EL-Quali: Admira will "alles unternehmen"

"Man kann nicht sagen, dass nichts mehr drin ist. Wir werden alles versuchen, alles unternehmen", versprach Kühbar. Vom Weiterkommen zu sprechen, wäre aber wohl dennoch vermessen, "wir sind Realisten, auch wenn im Fußball alles möglich ist".

Kühbauer trauert noch immer den in der ersten halben Stunde und im Finish im Heim-Duell mit dem tschechischen Rekordmeister und aktuellen "Vize" vergebenen Großchancen nach. Aber Ouedraogo, Marcel Sabitzer, den die abermalige Einberufung in die Nationalmannschaft zusätzlich beflügeln sollte, Jezek und der später eingewechselte Philipp Hosiner vergaben ihre Möglichkeiten.

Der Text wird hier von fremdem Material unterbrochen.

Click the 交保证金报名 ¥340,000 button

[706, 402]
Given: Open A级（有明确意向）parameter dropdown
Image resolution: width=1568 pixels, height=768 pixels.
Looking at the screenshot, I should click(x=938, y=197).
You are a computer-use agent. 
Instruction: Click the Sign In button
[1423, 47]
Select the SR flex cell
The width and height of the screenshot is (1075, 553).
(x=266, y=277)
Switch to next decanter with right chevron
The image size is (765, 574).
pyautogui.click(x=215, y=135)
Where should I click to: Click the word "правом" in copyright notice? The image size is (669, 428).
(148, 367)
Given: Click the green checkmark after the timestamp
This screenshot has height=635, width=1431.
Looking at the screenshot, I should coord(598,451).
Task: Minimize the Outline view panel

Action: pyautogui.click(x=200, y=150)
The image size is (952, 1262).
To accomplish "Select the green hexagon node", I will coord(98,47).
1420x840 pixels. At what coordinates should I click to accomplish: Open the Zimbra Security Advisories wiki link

Admira bei Rückspiel ersatzgeschwächt

Noch dazu muss Ouedraogo aufgrund einer Knöchelverletzung passen, saßen mit Jezek und Windbichler am Mittwoch zwei weitere Stammkräfte aufgrund der Doppel-Belastung nicht im Bus nach Prag. "Jezek ist überspielt, sehr müde. Man hat schon zuletzt gesehen, dass er nicht mehr diese Frische hat. Windbichler hatte Probleme mit dem Rücken. Sonntag ist wieder ein Spiel, Dienstag soll er ein Länderspiel in Norwegen (U21, Anm.) bestreiten. Wir können es einfach nicht riskieren, diese Spieler für den Herbst zu verlieren", erklärte Kühbauer.

Eines wolle er aber betont wissen: "Das ist keine B-Elf. Nun müssen eben andere Spieler einspringen, zu denen ich aber ebenso das vollste Vertrauen habe." Offen ist dahingehend natürlich auch, ob Sparta nicht ebenso Spieler schont.